## begin Records to process

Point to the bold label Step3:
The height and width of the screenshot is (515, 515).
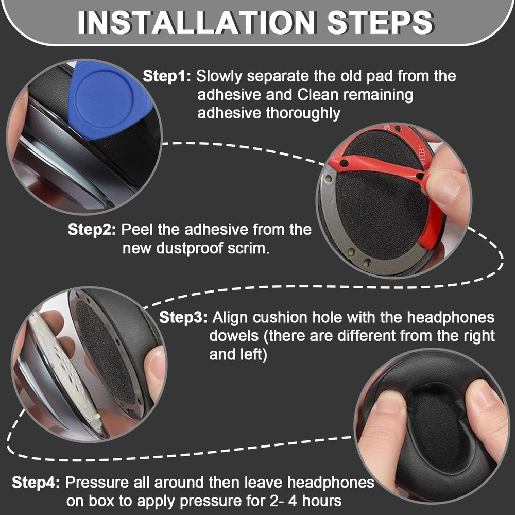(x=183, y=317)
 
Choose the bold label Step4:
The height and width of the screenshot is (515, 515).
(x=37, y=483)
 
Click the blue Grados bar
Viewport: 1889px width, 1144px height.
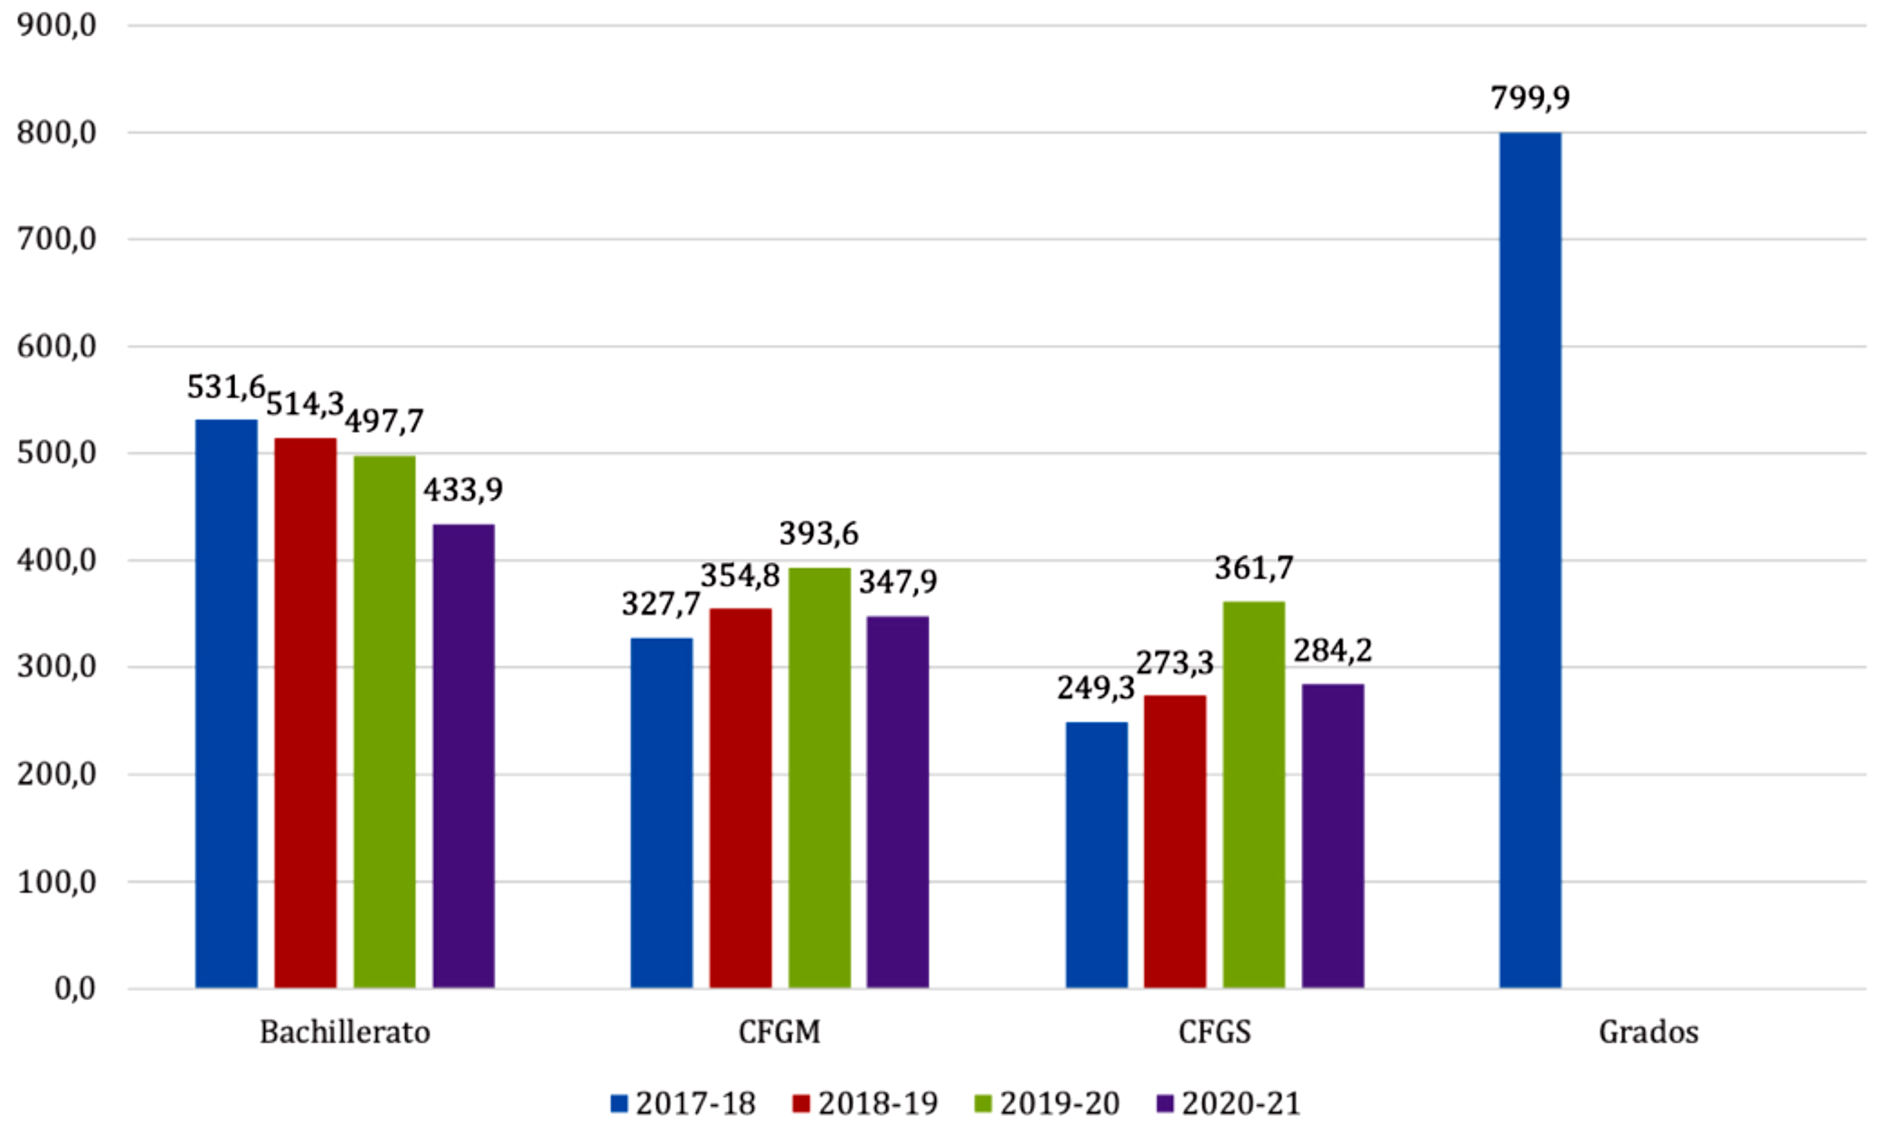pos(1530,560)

## end Records to process
## begin Records to process

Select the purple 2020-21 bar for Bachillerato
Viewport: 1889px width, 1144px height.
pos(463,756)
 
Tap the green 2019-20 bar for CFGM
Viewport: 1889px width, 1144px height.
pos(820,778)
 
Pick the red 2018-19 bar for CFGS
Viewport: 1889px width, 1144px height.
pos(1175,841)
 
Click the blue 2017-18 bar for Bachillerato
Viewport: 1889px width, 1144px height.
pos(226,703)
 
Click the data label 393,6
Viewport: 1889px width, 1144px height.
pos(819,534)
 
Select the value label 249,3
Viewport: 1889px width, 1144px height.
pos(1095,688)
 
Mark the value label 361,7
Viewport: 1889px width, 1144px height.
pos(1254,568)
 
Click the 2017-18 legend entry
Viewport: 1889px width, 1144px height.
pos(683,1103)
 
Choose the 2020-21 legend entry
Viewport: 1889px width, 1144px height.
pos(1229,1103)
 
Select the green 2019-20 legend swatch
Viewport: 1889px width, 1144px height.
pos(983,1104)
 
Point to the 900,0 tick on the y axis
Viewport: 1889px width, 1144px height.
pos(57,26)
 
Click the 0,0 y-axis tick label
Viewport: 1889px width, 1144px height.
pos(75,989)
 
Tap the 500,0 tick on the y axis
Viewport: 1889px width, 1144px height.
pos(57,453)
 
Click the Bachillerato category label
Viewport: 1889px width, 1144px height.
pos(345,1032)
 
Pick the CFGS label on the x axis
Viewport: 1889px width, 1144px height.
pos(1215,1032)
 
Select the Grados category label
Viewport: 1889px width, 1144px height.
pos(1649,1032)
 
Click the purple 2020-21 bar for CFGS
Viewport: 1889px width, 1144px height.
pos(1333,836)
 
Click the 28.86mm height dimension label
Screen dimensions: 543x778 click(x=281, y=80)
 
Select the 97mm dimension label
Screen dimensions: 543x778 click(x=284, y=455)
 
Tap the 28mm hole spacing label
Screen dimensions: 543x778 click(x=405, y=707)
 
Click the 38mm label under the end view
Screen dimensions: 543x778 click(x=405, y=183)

## end Records to process

# Stated task
Copy out every line above that contains the word "Choose". Case counts.

# Answer to this problem
Choose the bold label Step4:
Choose the 2020-21 legend entry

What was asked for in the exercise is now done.